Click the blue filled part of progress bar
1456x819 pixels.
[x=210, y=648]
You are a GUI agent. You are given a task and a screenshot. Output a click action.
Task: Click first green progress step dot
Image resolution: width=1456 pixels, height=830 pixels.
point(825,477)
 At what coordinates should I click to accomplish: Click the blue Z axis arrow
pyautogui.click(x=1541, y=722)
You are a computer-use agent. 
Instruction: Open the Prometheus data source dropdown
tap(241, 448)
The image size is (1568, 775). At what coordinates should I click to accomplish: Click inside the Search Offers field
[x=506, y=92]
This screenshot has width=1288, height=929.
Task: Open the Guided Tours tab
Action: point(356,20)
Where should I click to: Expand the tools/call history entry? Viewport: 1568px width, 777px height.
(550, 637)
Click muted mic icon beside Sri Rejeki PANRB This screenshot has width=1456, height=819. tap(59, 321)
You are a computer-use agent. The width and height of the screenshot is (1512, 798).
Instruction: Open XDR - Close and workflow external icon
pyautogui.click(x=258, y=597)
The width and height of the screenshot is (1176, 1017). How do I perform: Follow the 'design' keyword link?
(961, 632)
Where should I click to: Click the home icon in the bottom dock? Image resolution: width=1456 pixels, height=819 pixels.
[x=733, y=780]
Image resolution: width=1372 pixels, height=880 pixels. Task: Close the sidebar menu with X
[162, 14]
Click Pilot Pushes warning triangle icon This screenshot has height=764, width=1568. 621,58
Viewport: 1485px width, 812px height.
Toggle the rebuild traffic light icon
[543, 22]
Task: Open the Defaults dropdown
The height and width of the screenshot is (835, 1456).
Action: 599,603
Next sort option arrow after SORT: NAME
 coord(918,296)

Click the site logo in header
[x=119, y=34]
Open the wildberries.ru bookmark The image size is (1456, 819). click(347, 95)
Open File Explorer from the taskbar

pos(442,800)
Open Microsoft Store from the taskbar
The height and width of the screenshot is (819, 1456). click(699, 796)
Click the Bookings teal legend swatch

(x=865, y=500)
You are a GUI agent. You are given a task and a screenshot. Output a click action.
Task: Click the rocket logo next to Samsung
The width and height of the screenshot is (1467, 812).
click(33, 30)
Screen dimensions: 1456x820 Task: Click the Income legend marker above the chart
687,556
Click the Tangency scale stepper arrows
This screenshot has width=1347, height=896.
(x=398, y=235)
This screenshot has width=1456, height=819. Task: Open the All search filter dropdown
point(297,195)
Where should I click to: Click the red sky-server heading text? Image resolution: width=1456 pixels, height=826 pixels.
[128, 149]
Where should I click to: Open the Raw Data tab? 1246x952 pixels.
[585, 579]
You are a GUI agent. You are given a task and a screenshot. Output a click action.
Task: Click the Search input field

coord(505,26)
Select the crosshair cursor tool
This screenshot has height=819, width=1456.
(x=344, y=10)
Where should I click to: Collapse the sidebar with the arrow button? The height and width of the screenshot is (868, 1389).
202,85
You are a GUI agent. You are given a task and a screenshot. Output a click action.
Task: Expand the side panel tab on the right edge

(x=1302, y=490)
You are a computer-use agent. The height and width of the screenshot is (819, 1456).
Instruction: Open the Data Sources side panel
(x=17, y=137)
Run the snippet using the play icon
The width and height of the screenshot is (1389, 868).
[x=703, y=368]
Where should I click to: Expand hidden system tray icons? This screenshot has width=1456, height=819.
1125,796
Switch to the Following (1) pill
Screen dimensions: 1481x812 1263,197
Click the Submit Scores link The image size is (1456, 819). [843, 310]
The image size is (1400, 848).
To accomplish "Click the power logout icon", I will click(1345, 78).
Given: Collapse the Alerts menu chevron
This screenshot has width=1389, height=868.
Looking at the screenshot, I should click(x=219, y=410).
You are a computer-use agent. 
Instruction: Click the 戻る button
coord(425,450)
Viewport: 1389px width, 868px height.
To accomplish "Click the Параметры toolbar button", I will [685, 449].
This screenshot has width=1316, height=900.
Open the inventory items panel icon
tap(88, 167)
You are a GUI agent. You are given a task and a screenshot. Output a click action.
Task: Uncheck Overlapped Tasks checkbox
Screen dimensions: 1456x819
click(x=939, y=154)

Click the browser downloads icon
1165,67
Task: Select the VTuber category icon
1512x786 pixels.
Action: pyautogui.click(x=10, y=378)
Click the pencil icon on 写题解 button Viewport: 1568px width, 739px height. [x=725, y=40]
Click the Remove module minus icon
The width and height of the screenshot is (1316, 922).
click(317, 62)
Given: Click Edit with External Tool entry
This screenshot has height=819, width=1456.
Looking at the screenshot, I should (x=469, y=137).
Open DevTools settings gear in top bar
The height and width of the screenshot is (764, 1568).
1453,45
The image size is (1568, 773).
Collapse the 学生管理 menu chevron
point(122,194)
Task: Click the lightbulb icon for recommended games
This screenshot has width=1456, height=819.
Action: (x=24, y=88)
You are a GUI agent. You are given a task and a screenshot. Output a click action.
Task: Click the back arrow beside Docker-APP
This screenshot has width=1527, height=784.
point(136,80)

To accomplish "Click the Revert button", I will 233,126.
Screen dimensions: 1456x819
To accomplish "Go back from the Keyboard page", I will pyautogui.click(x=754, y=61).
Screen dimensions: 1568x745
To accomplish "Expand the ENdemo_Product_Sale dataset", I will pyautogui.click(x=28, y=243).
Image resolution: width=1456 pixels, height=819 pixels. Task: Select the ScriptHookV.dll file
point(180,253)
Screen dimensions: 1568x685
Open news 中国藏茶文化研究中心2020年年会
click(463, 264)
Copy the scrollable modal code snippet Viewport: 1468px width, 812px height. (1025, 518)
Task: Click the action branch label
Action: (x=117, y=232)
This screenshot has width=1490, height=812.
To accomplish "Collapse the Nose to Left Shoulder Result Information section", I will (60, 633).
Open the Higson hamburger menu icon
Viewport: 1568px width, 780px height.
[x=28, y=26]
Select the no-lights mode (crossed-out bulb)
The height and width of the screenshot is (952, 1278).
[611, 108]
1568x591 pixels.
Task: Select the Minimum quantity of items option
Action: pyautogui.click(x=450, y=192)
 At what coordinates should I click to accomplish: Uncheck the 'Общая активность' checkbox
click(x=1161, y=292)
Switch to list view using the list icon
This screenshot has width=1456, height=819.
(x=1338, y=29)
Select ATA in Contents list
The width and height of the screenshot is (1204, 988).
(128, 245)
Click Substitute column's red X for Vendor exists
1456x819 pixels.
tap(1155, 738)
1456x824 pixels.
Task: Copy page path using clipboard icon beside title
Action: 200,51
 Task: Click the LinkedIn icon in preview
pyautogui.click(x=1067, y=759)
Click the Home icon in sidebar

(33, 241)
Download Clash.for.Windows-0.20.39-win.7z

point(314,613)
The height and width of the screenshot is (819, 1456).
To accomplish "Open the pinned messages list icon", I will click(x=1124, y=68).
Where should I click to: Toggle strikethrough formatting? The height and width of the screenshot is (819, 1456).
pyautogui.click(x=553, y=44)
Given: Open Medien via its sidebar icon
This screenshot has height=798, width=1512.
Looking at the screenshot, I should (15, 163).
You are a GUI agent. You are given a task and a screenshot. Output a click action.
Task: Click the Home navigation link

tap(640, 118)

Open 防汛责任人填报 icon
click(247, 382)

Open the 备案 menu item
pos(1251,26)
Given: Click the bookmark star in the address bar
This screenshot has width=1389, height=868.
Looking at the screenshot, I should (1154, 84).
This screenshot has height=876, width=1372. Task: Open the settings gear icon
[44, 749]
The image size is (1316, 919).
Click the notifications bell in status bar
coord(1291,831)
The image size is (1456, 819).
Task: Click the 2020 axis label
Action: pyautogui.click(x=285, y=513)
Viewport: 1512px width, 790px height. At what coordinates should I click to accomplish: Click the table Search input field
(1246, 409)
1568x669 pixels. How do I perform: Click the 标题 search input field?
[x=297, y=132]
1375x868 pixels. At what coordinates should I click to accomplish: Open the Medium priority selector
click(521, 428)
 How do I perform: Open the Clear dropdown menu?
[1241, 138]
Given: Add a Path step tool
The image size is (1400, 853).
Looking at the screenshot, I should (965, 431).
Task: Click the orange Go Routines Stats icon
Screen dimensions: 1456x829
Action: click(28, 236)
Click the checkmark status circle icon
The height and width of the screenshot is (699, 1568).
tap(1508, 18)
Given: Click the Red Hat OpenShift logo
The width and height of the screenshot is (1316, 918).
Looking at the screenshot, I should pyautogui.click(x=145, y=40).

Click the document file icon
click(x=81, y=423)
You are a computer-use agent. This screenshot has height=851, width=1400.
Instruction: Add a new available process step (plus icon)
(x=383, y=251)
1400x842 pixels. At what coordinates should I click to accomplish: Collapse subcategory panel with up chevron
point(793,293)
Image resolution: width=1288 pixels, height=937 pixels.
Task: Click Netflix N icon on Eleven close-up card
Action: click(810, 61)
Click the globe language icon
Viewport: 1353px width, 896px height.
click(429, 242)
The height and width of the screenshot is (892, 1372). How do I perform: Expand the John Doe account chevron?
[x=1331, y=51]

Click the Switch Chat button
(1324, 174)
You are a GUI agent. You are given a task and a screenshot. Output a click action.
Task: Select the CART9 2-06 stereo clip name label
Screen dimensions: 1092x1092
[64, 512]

• [Task]: Look through the records and gather each line with the word "back".

• [Task result]:
Task: Click the back arrow beside Docker-APP
To accomplish "Go back from the Keyboard page", I will pyautogui.click(x=754, y=61).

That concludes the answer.